**Assignment**
Note every line in the entries that contains the string "height", and copy it.

**Data for processing**
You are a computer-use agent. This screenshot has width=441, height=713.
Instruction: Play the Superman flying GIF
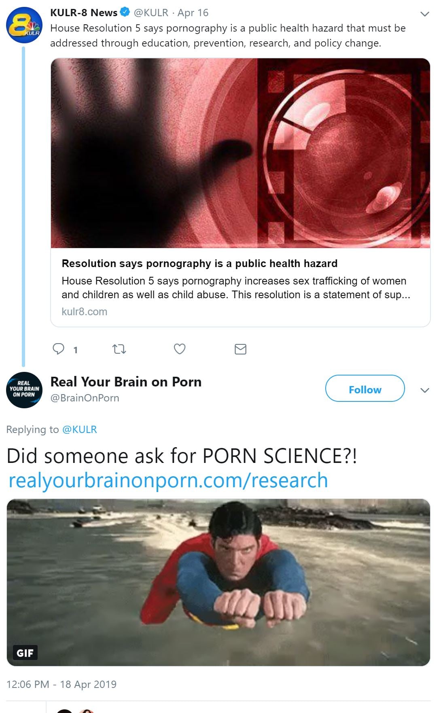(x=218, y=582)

* * *

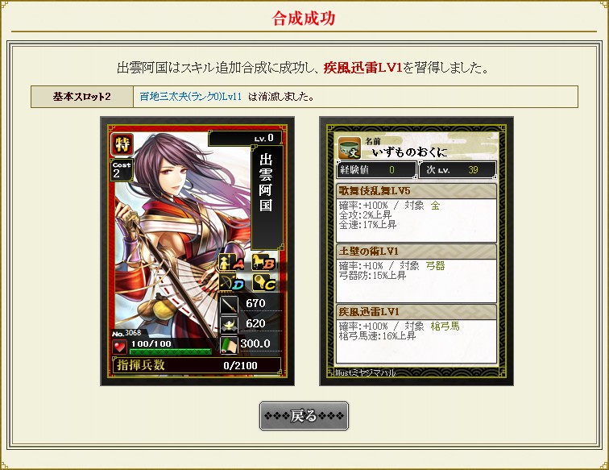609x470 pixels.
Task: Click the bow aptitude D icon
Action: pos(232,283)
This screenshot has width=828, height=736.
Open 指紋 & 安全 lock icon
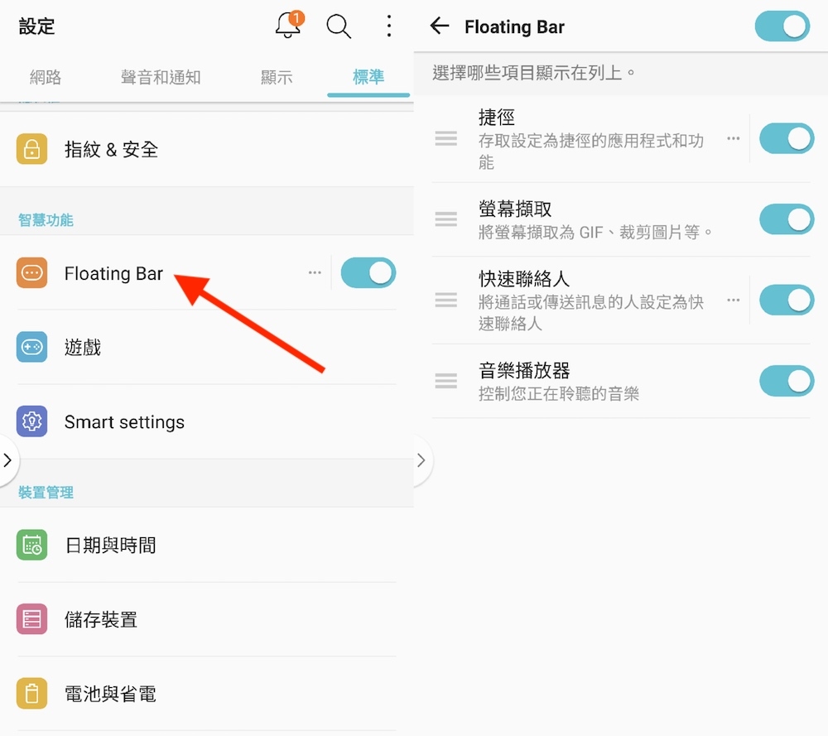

**Reply**
You are a computer-use agent. This screenshot has width=441, height=713.
This screenshot has width=828, height=736.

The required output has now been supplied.